7.  Based on these observations, what do you hypothesize about drivers who accepted the bar coupons?

They are regulars (go to a bar at least once a month, often more), have some disposable income, and sometimes (but not always) have some adult friends with them.

### Independent Investigation

Using the bar coupon example as motivation, you are to explore one of the other coupon groups and try to determine the characteristics of passengers who accept the coupons.  

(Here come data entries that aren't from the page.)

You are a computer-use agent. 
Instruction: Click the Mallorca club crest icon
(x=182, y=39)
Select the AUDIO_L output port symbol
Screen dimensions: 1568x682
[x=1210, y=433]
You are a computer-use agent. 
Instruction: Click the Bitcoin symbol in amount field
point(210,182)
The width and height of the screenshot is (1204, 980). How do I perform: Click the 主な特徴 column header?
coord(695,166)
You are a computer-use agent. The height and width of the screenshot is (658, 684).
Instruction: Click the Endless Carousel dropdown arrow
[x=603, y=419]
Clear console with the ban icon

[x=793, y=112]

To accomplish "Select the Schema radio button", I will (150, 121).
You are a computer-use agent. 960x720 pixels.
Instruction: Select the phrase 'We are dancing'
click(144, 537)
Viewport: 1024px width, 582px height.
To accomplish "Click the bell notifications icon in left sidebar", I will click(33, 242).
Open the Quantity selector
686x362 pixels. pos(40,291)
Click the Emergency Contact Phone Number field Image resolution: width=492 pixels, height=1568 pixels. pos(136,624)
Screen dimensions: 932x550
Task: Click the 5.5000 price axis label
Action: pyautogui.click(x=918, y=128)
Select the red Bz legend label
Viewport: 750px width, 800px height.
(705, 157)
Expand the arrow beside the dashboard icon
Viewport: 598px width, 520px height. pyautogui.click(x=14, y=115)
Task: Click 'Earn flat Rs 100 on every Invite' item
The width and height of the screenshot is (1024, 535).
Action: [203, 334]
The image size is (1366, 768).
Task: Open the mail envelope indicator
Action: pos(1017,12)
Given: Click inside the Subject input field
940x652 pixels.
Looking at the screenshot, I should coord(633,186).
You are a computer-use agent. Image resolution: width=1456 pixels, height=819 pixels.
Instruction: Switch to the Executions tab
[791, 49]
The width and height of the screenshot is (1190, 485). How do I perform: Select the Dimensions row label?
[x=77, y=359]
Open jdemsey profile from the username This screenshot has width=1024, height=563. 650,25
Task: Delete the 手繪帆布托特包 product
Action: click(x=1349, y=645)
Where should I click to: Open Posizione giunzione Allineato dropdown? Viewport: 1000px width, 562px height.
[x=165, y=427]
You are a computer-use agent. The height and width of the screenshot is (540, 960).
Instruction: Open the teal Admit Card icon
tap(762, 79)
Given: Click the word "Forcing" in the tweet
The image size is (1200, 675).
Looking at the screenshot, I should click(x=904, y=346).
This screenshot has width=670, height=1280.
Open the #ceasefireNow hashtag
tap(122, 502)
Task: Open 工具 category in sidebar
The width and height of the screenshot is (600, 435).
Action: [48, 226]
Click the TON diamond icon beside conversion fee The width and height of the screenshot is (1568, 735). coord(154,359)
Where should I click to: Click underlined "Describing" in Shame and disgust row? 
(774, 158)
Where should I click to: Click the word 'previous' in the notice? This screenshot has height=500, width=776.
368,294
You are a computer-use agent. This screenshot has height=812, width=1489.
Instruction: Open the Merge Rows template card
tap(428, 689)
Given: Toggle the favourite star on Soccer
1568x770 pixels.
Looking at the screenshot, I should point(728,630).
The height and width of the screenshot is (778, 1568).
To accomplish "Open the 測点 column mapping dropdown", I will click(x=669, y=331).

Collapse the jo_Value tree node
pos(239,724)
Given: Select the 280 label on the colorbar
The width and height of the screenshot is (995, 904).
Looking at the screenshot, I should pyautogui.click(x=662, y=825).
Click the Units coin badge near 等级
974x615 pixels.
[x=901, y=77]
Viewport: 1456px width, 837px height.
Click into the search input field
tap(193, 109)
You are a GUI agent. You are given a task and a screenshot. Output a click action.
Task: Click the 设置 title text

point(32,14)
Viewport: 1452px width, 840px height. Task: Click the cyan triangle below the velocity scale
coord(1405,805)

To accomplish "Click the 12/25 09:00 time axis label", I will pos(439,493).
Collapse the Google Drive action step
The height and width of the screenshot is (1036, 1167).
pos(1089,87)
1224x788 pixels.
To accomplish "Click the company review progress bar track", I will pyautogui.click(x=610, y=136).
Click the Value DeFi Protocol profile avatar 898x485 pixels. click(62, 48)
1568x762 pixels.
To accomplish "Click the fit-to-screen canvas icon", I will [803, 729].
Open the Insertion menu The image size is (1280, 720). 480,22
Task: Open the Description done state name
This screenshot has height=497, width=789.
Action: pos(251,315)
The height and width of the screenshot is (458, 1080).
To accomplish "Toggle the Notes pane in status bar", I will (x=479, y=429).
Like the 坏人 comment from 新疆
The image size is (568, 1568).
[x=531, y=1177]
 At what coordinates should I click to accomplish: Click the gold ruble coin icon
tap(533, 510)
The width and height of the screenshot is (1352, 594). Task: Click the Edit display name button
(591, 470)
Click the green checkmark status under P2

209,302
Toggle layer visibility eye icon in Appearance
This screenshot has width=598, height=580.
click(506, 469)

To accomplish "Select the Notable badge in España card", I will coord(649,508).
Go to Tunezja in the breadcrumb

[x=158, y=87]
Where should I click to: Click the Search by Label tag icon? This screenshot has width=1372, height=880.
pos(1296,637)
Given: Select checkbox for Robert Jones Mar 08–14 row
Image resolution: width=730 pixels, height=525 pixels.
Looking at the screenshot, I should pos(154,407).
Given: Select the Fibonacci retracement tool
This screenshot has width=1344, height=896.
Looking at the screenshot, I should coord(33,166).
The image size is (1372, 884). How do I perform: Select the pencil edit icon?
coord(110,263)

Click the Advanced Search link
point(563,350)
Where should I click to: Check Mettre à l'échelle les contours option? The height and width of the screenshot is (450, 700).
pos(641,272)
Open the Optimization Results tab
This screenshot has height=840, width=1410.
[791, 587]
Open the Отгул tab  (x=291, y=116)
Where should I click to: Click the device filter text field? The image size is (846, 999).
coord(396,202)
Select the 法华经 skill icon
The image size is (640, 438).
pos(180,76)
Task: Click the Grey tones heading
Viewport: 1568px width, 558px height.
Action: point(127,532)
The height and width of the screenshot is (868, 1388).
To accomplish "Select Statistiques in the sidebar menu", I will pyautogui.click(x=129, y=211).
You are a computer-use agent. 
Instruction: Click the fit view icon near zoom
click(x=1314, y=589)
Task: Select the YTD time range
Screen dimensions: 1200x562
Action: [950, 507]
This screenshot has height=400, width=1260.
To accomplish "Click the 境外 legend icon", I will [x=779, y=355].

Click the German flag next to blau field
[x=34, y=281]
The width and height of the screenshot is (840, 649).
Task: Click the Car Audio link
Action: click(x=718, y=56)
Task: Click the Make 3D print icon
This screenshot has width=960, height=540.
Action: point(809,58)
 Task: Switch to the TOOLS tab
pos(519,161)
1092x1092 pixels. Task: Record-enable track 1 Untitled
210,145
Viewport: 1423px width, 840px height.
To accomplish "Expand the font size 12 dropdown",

Let's take a look into the takeaway coupons

In [74]:
df_take_coupon = data.query("coupon == 'Carry out & Take away'")

In [82]:
acceptance(df_take_coupon)

0.7354784788967823

In [85]:
# Acceptance over regulars (take away <1, >1, and >3 times a month)
group1 = df_take_coupon.query("CarryAway in ('never', 'less1')")
group2 = df_take_coupon.query("CarryAway not in ('never', 'less1')")
group3 = df_take_coupon.query("CarryAway in ('4~8', 'gt8')")

print(acceptance(group1))
print(acceptance(group2))
print(acceptance(group3))

0.6953316953316954
0.743705941591138
0.749554367201426


In [87]:
acceptance(df_take_coupon.query("CarryAway == 'never'"))

0.7962962962962963

In [91]:
# Short vs long term coupons
group1 = df_take_coupon.query("expiration == '2h'")
group2 = df_take_coupon.query("expiration == '1d'")

print(acceptance(group1))
print(acceptance(group2))

0.663820704375667
0.7815934065934066


In [92]:
# Income
group1 = df_take_coupon.query("income in ('Less than $12500', '$12500 - $24999', '$25000 - $37499', '$37500 - $49999')")
group2 = df_take_coupon.query("income in ('$50000 - $62499', '$62500 - $74999', '$75000 - $87499', '$87500 - $99999', '$100000 or More')")

print(acceptance(group1))
print(acceptance(group2))

0.7482408131352619
0.7208258527827648


In [96]:
# Children?

group1 = df_take_coupon.query("has_children  == 0")
group2 = df_take_coupon.query("has_children == 1")

print(acceptance(group1))
print(acceptance(group2))

0.7322604242867593
0.7397660818713451


In [97]:
# Family?

group1 = df_take_coupon.query("maritalStatus == 'Single'")
group2 = df_take_coupon.query("maritalStatus == 'Married partner'")
group3 = df_take_coupon.query("maritalStatus == 'Unmarried partner'")
group4 = df_take_coupon.query("maritalStatus == 'Divorced'")
group5 = df_take_coupon.query("maritalStatus == 'Widowed'")

print(acceptance(group1))
print(acceptance(group2))
print(acceptance(group3))
print(acceptance(group4))
print(acceptance(group5))

0.7467672413793104
0.7317073170731707
0.7139175257731959
0.7222222222222222
0.8461538461538461


In [103]:
# Age?

group1 = df_take_coupon.query("age in ('below21', '21', '26')")
group2 = df_take_coupon.query("age in ('31', '36')")
group3 = df_take_coupon.query("age in ('41', '46', '50plus')")

print(acceptance(group1))
print(acceptance(group2))
print(acceptance(group3))

0.7355140186915888
0.7216174183514774
0.7485294117647059


Overall, takeout coupons are very popular among the population, holding steadily in 70-75% range for most of my queries. Somewhat notable trends I saw here are (surprising) preference by people who normally don't order takeout (79% acceptance for those who "never" order it), obvious preference towards 1 day coupons (but 2h ones were still quite popular), obvious (+10% compared to other groups) preference by the widowed people, with single being the next accepting group at 74.6%, small preference towards people with sub-50K income (+2.8%) and lack of distinction by presence of kids.

However, as already said, takeout coupons are popular across entire population of this survey, so it is hard to find anything larger than couple percent difference.